New York and the Amazon Basin

KQED PERSPECTIVE (aired June 94)
by Michael Ellis

I am blessed in many ways in my life but one of the greatest is by my profession – I make a living taking folks on natural history excursions to wonderful spots on the planet — the Amazon, Africa, Antarctica. I go snorkeling, birding, river rafting whale watching. So I am invariably asked “If this is your work, what the heck do you do for recreation??”

Well I must confess that I love to vacation in New York City. I revel in the contrast to the rest of my life. I get so energized when I am in that crush of humanity, that maelstrom of trade and commerce. The home of the extreme extremes.

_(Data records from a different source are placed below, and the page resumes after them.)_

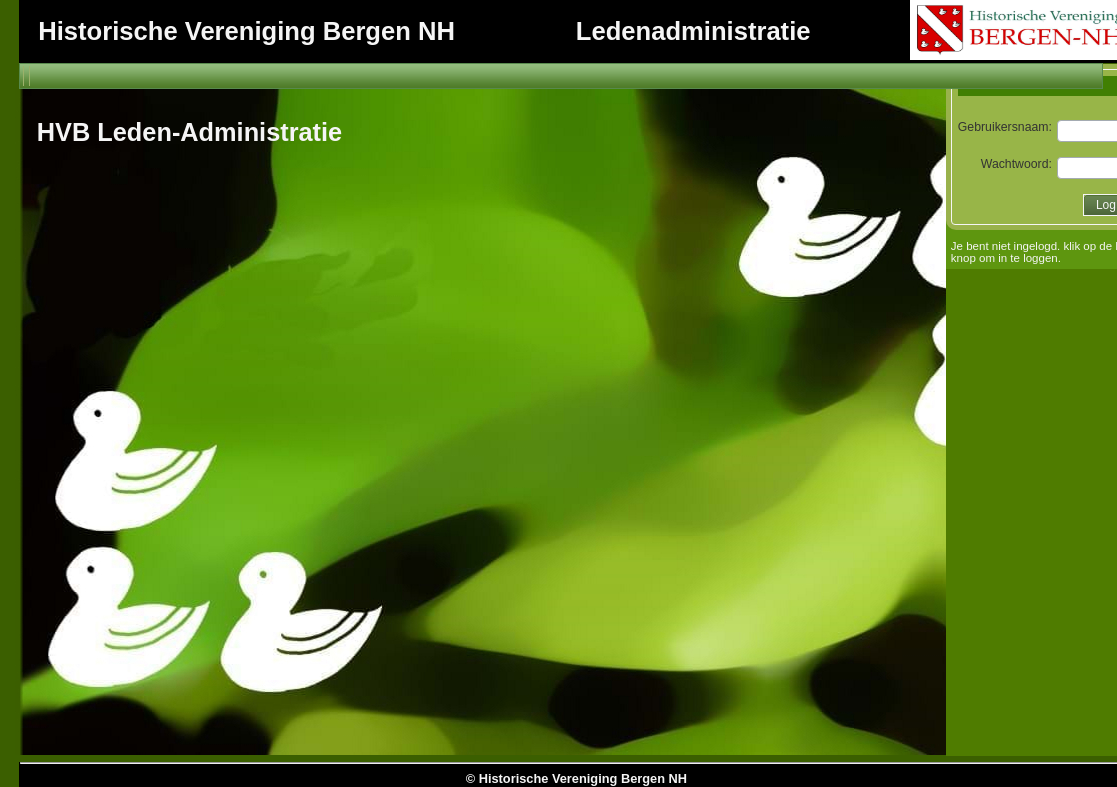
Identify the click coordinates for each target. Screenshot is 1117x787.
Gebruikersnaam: (1006, 127)
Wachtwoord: (1018, 164)
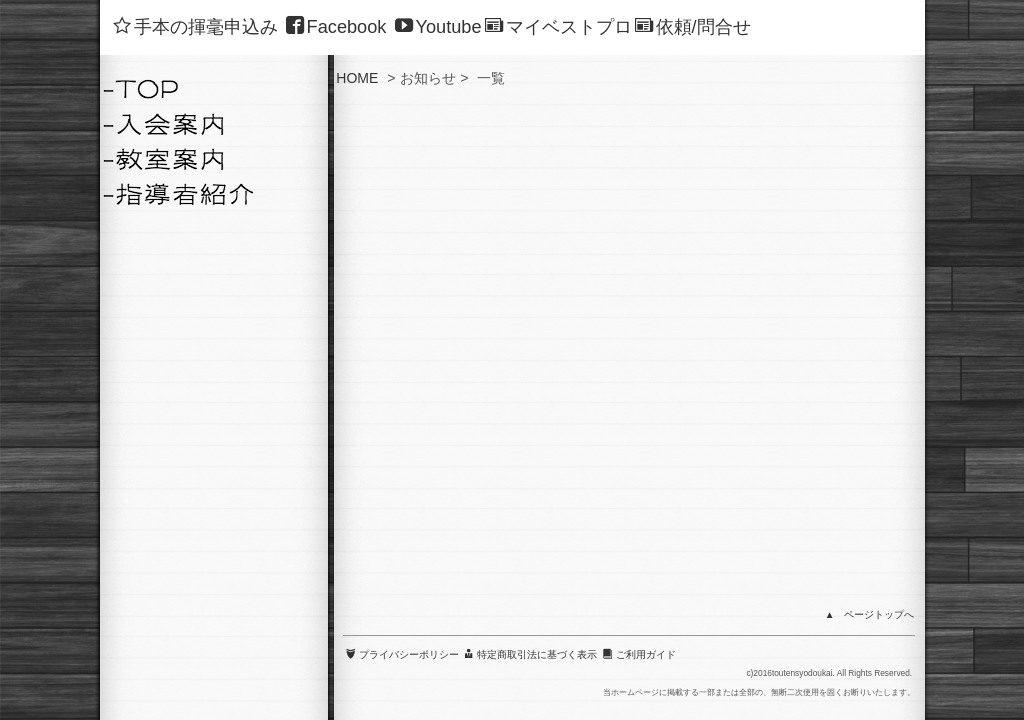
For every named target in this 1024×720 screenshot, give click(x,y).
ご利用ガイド (639, 349)
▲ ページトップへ (870, 310)
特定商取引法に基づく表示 (530, 349)
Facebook (336, 27)
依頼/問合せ (693, 27)
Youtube (438, 27)
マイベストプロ (558, 27)
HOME (357, 78)
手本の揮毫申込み (195, 27)
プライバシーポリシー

Believe it or not the Big Apple reminds me of the Amazon Basin. The tropical rainforests are the richest biological places on earth. I can walk the same trail over and over and see a different assemblage of birds, insects and mammals every time. The entire Amazon world is buzzing with energy. At every level from the dense underground mycelia threads underpinning the entire forest floor to 200′ high up in the canopy layer, life is at full bore. Entire worlds live and die in one tree. The cacophony of insect sounds alone can drive some folks crazy. I happen to love it. The competition for resources is intense. If a plant or animal stays still in the Amazon for very long, it is soon overwhelmed, out competed and may go extinct.

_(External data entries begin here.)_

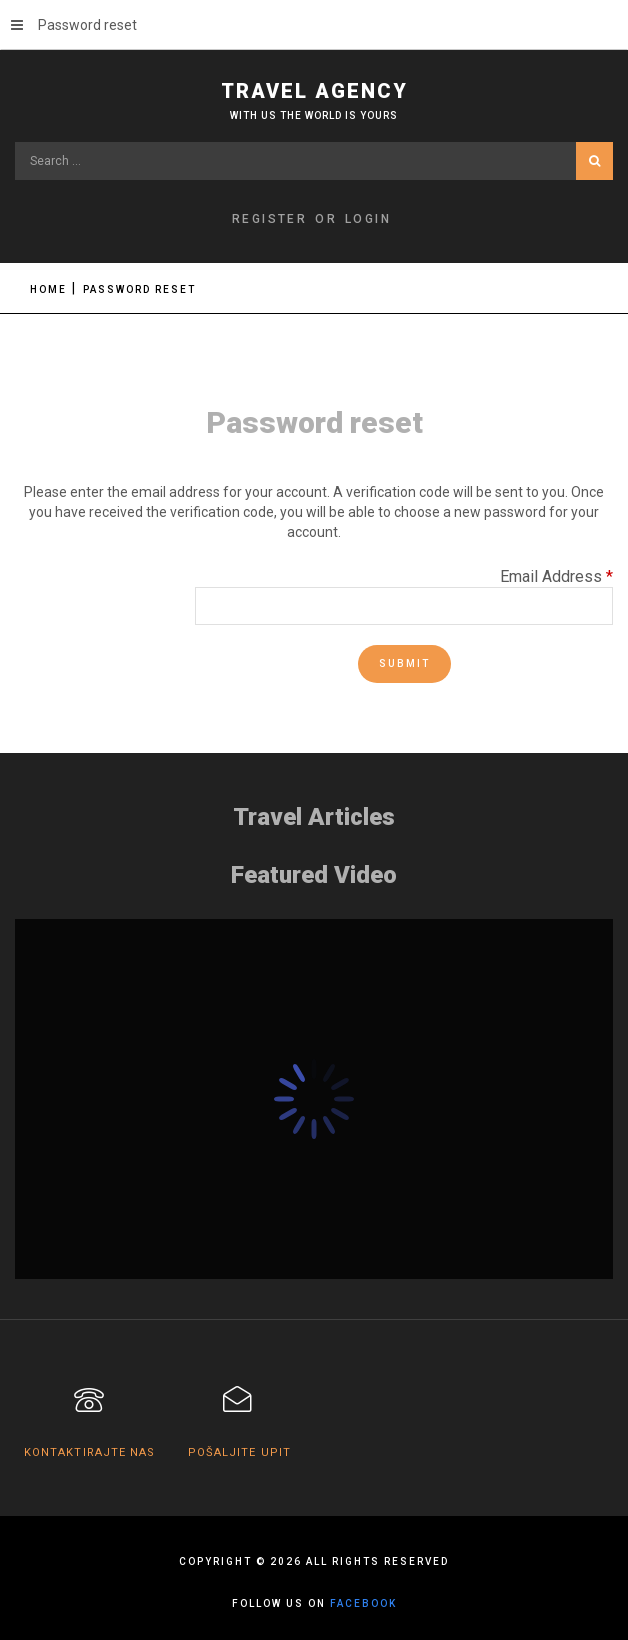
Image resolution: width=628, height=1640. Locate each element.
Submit (404, 663)
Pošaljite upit (239, 1452)
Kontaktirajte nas (90, 1452)
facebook (363, 1603)
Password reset (74, 25)
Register (269, 219)
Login (368, 219)
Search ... (15, 142)
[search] (314, 161)
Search (594, 161)
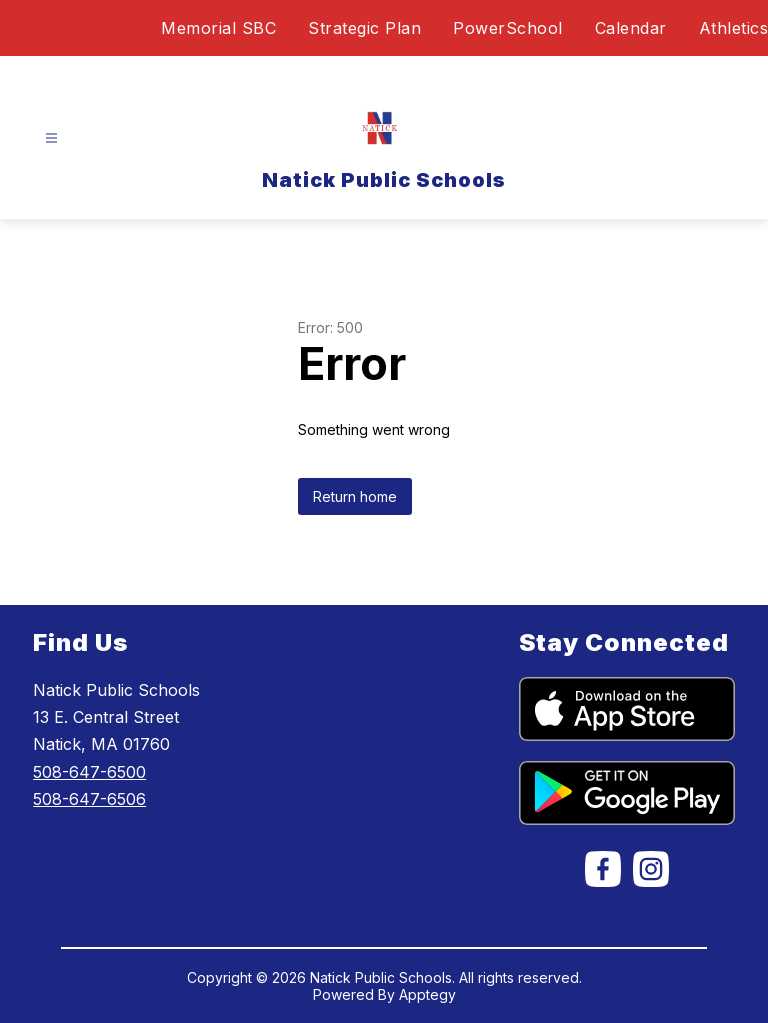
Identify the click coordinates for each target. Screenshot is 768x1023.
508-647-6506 (89, 799)
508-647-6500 (89, 772)
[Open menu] (51, 138)
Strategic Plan (364, 28)
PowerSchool (508, 28)
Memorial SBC (218, 28)
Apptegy (427, 994)
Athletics (734, 28)
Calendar (631, 28)
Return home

New York is a human-created mirror image of the Amazon. The underground subway system roots the buildings, connects, intertwines and delivers the human protoplasm, which are the vehicles of energy. Instead of sunlight driving the eco-system, there is money and lots of it. Goods and services are exchanged at a frantic rate. You want it? Anything. New York has it. If you want to be tested, to compete, to thrive go to the City. To quote Sinatra, “If you can make it here, you can make it anywhere.” Slow down, become weak, you are soon history. Entire worlds exist in the World Trade Center and in Harlem tenements. The diversity of life on the streets is astounding. Ah New York, Oh the Amazon I love you both.

Oaks in California

OK I admit it; I am an unabashed tree hugger– a pagan at heart. My white skinned ancestors were the Celts, the ultimate nature worshippers. And I am disturbed. There were several small items in the newspaper last week that were actually very big things. Scientists have realized that there exists a humungous Argentine ant colony that stretches from San Diego to San Francisco that is forever changing the mini-ecology of the entire area. Another study found that introduced Louisiana crawdads are eating many of the native salamanders and tadpoles in California’s streams.

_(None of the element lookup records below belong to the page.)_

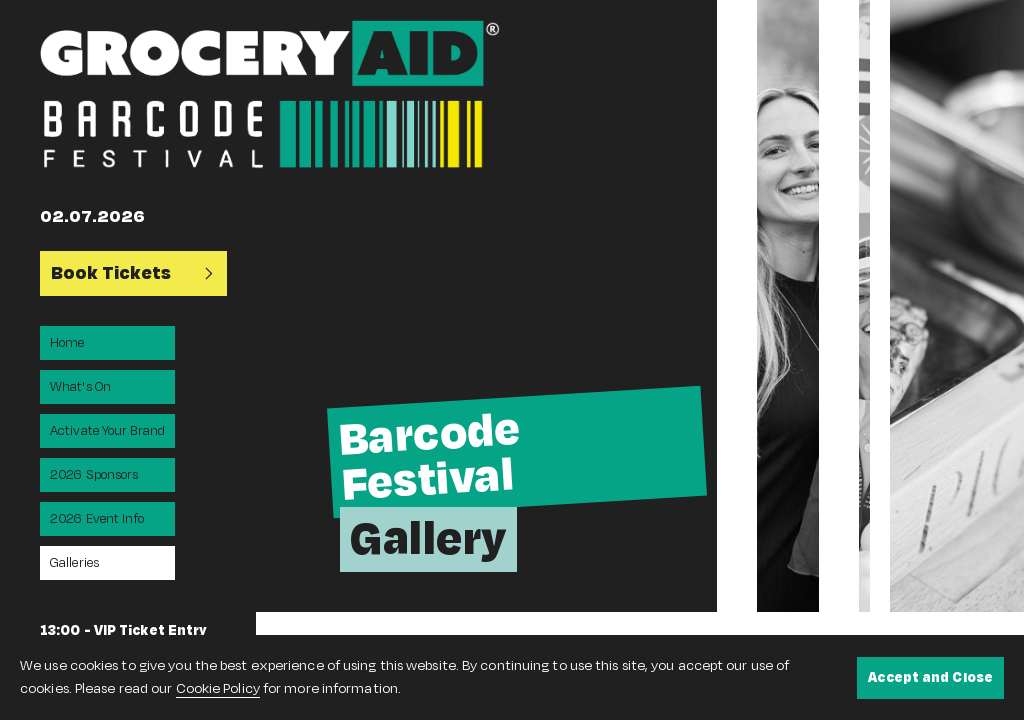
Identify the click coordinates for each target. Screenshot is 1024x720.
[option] (486, 306)
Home (67, 343)
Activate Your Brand (107, 431)
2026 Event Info (97, 519)
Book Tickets (133, 273)
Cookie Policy (218, 688)
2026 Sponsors (94, 475)
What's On (80, 387)
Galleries (74, 563)
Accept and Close (930, 677)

But the most personal and upsetting news to me is the continued loss of hundreds of oak trees in Marin and Sonoma County. A fungus is attacking them and causing quite rapid death. For many of us this is equivalent to church burning. And apparently arborists have no clue as to how to protect the oak woodlands. The trees continue to die.

The genus for oaks is Quercus, which is derived from 2 Celtic words- quer -fine and cuez, tree. Great choice, they are fine trees. The priestly class of the Celts- the Druids – identified certain oak groves, as sacred in ancient Britain. Indeed the first thing the Christian missionaries did when attempting to convert the local heathens was to chop down and destroy the groves.

California is rich in Oaks there are 19 species and a mess of hybrids. Even the dendrologically challenged know oaks. They have acorns, distinctive wind pollinated flowers, very strong and lovely wood and oaks can live for centuries. The native peoples heavily relied upon acorns for sustenance. Countless birds and mammals depend upon the trees for food and shelter.

So what is our legacy to our grandchildren? A California devoid of red-legged frogs and newts. Will they never experience the architectural majesty and beauty of a solitary oak in a grassland? Will the chatter of gray squirrels and the raucous laugh of an acorn woodpecker not grace their world? That is too sad to imagine. This is Michael Ellis with a Perspective.